Exercise aim:
Write out exactly, please, the lines from the one containing "Open the hamburger menu in the title bar" to the end of the material.

Available data:
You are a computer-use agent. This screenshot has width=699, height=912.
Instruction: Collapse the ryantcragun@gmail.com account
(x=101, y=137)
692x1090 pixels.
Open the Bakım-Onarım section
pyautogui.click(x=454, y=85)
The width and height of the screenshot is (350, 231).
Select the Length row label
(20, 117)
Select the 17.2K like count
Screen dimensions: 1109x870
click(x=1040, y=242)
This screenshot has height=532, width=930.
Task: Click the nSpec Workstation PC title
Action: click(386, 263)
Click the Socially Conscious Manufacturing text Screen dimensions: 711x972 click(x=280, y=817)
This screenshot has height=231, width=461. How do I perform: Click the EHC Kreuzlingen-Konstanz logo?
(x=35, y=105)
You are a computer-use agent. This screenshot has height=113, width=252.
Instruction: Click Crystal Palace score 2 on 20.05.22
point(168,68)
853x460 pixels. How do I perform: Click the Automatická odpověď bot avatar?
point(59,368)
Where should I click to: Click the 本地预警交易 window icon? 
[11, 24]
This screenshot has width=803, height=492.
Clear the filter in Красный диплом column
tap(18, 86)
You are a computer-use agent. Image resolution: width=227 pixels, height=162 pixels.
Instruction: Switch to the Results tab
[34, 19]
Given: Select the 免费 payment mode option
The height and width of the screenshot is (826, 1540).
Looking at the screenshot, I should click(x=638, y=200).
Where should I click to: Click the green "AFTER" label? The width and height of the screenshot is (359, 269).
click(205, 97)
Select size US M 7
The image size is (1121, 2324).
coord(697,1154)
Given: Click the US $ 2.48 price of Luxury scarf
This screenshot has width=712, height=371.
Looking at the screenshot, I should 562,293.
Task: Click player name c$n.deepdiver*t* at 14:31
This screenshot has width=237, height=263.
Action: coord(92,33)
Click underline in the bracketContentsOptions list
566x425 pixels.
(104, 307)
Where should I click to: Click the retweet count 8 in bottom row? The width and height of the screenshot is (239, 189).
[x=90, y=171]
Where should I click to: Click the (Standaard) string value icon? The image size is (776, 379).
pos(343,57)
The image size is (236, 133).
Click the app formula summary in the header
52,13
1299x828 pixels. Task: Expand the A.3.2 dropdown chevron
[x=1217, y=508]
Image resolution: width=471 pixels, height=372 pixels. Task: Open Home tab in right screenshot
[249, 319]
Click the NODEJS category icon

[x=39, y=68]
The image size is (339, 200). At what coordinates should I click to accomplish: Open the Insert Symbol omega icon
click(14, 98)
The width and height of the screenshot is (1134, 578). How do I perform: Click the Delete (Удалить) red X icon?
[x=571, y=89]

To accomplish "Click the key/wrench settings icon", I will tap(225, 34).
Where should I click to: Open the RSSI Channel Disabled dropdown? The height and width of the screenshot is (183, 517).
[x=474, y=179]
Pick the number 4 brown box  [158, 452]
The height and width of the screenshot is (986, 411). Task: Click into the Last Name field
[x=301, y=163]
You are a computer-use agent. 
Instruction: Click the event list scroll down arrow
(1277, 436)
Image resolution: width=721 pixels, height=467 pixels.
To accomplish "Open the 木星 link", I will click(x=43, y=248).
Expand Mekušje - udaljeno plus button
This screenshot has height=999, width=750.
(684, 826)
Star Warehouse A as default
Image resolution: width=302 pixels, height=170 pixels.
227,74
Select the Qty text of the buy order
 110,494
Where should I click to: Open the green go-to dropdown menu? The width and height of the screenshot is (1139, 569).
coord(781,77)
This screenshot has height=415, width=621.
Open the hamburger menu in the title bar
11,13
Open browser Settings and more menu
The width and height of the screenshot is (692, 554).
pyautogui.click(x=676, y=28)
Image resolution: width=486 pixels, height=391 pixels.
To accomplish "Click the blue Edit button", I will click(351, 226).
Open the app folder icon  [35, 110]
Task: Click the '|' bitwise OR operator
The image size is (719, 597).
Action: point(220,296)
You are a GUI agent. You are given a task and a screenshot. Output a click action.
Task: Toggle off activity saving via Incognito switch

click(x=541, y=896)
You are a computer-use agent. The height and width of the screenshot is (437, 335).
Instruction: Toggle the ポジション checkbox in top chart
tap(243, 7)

Reply:
Open the hamburger menu in the title bar
11,13
Open browser Settings and more menu
The width and height of the screenshot is (692, 554).
pyautogui.click(x=676, y=28)
Image resolution: width=486 pixels, height=391 pixels.
To accomplish "Click the blue Edit button", I will click(351, 226).
Open the app folder icon  [35, 110]
Task: Click the '|' bitwise OR operator
The image size is (719, 597).
Action: point(220,296)
You are a GUI agent. You are given a task and a screenshot. Output a click action.
Task: Toggle off activity saving via Incognito switch

click(x=541, y=896)
You are a computer-use agent. The height and width of the screenshot is (437, 335).
Instruction: Toggle the ポジション checkbox in top chart
tap(243, 7)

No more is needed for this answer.